On September 14, the GitLab support service reported a critical problem that occurred to one of our clients: first, GitLab works fine, and then the users get an error. They tried to clone some repositories via Git, and suddenly there was an incomprehensible message about an obsolete file: Stale file error
. The error persisted for a long time and did not allow to work until the system administrator manually started ls
in the directory itself.
I had to study the internal mechanisms of Git and the NFS network file system. As a result, we found a bug in the Linux v4.0 NFS client, Trond Myklebust wrote a patch for the kernel , and since October 26 this patch is included in the main Linux kernel .
In this post I will tell you how we studied the problem, in which direction we thought and what tools we used to track the bug. We were inspired by the excellent detective work of Oleg Dashevsky, described in the post “How I have been hunting for a memory leak in Ruby for two weeks” .
This is also a great example of that debugging open source software is a team sport in which many people, companies and countries participate. The GitLab motto “ Everyone can contribute ” is valid not only for GitLab itself, but also for other open source projects, for example, for the Linux kernel.
We kept NFS on GitLab.com for many years, but then we stopped using it to access repository data on machines with applications. We moved all the Git calls to Gitaly . We support NFS for clients who manage their installations on GitLab, but have never encountered a problem like that of the above client.

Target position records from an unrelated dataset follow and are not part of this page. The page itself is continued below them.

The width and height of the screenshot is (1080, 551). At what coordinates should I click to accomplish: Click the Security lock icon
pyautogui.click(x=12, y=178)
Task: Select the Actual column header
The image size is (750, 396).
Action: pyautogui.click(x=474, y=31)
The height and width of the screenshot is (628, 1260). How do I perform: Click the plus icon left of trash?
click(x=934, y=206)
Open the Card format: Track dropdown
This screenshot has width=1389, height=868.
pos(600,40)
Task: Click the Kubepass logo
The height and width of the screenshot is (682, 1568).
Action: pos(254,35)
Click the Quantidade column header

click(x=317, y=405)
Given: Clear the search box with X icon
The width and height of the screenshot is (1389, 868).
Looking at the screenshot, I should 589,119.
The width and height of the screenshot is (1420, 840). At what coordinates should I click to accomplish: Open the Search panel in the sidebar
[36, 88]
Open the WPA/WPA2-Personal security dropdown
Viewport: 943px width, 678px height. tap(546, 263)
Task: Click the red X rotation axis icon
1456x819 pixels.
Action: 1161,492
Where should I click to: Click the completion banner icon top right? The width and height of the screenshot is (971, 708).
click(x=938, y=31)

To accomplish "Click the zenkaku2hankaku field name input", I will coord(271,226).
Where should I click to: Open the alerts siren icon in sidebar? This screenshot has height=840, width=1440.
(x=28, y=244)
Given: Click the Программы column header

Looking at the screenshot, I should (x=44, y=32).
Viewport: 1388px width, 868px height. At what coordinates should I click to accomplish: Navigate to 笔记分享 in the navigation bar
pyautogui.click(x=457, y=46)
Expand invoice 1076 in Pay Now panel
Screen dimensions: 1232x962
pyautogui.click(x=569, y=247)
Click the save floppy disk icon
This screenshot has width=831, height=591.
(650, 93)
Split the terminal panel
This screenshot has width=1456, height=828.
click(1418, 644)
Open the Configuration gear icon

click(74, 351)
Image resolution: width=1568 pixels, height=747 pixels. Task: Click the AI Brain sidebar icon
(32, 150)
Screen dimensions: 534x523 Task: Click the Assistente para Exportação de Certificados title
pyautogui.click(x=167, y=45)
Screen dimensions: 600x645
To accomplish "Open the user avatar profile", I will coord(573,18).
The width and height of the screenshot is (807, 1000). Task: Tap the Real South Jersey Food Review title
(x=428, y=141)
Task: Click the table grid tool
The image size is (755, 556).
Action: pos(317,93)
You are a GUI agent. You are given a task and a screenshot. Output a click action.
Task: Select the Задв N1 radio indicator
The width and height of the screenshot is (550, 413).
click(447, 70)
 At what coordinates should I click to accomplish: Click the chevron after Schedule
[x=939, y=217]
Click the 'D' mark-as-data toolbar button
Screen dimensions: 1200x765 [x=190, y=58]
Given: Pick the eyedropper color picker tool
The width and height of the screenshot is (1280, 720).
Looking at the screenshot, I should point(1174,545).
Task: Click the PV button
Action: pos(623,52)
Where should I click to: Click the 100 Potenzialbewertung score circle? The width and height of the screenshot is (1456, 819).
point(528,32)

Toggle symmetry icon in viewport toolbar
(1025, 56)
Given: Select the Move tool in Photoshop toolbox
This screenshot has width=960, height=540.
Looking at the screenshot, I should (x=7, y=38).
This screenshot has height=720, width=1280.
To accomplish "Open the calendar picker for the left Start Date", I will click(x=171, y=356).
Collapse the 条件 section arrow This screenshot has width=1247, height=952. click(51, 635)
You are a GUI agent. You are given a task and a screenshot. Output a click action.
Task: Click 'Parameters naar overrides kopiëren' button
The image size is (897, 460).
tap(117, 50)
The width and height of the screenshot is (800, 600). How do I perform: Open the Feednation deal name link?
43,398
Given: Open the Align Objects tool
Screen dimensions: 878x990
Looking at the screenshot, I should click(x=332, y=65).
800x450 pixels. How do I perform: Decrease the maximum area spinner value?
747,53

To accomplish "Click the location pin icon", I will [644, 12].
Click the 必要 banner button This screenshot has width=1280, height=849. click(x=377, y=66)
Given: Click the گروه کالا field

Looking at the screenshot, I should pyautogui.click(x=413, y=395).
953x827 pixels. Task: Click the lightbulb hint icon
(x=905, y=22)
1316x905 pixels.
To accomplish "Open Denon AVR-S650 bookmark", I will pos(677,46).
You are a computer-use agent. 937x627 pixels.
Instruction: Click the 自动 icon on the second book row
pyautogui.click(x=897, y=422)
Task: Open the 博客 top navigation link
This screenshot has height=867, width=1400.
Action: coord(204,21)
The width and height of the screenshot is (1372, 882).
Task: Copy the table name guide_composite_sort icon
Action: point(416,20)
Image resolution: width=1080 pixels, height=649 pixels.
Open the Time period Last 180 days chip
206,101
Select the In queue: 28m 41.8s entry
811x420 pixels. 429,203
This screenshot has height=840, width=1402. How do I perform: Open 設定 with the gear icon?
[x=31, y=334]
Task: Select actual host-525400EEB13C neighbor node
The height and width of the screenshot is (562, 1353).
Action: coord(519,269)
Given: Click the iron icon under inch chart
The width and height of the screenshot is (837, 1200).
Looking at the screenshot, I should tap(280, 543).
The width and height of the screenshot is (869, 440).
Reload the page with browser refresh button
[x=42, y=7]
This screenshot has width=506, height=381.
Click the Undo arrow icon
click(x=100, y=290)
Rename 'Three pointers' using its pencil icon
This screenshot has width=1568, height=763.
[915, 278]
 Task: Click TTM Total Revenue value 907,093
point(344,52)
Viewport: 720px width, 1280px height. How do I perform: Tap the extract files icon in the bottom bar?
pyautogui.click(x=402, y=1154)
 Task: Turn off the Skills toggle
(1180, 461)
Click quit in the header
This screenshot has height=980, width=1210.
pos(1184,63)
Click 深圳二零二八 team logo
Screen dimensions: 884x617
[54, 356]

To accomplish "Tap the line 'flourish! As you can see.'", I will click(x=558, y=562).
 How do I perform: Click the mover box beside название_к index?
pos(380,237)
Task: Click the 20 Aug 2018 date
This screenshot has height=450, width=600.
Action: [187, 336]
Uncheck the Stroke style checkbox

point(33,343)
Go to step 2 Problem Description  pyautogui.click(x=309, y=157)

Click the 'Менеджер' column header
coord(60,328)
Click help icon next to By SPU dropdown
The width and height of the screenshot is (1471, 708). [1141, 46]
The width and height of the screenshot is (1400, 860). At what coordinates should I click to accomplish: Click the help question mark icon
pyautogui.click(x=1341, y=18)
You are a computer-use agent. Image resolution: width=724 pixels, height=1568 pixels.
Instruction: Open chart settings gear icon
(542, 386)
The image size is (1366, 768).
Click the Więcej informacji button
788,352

The client gave some helpful hints :
fatal: Couldn't read ./packed-refs: Stale file handle
.git gc
command.ls
utility in a directory.git gc
process terminated.It is clear that the first two points are related. When you send changes to a Git branch, Git creates a weak link — a long file name that indicates the name of the branch for a commit. For example, when sending to master
, a file will be created with the name refs/heads/master
in the repository:
$ cat refs/heads/master 2e33a554576d06d9e71bfd6814ee9ba3a7838963
The git gc
command performs several tasks. For example, it collects these weak links (refs) and packs them into a single file called packed-refs
. This speeds up the work a bit, because reading one large file is easier than many small ones. For example, after running the git gc
command, the packed-refs
file might look something like this:
# pack-refs with: peeled fully-peeled sorted 564c3424d6f9175cf5f2d522e10d20d781511bf1 refs/heads/10-8-stable edb037cbc85225261e8ede5455be4aad771ba3bb refs/heads/11-0-stable 94b9323033693af247128c8648023fe5b53e80f9 refs/heads/11-1-stable 2e33a554576d06d9e71bfd6814ee9ba3a7838963 refs/heads/master
How is the file packed-refs
? To find out, we ran the command strace git gc
where we had a weak link. Here are the lines that are relevant:
28705 open("/tmp/libgit2/.git/packed-refs.lock", O_RDWR|O_CREAT|O_EXCL|O_CLOEXEC, 0666) = 3 28705 open(".git/packed-refs", O_RDONLY) = 3 28705 open("/tmp/libgit2/.git/packed-refs.new", O_RDWR|O_CREAT|O_EXCL|O_CLOEXEC, 0666) = 4 28705 rename("/tmp/libgit2/.git/packed-refs.new", "/tmp/libgit2/.git/packed-refs") = 0 28705 unlink("/tmp/libgit2/.git/packed-refs.lock") = 0
System calls have shown that the git gc
command:
packed-refs.lock
. This tells other processes that the packed-refs
file is locked and cannot change.packed-refs.new
opened packed-refs.new
.packed-refs.new
.packed-refs.new
to packed-refs
.packed-refs.lock
.The key point here is the fourth, that is, the renaming, where Git enters the file packed-refs
. git gc
not only collects weak links, but also performs a much more resource-intensive task - it searches for and removes unused objects. In large repositories this can take more than an hour.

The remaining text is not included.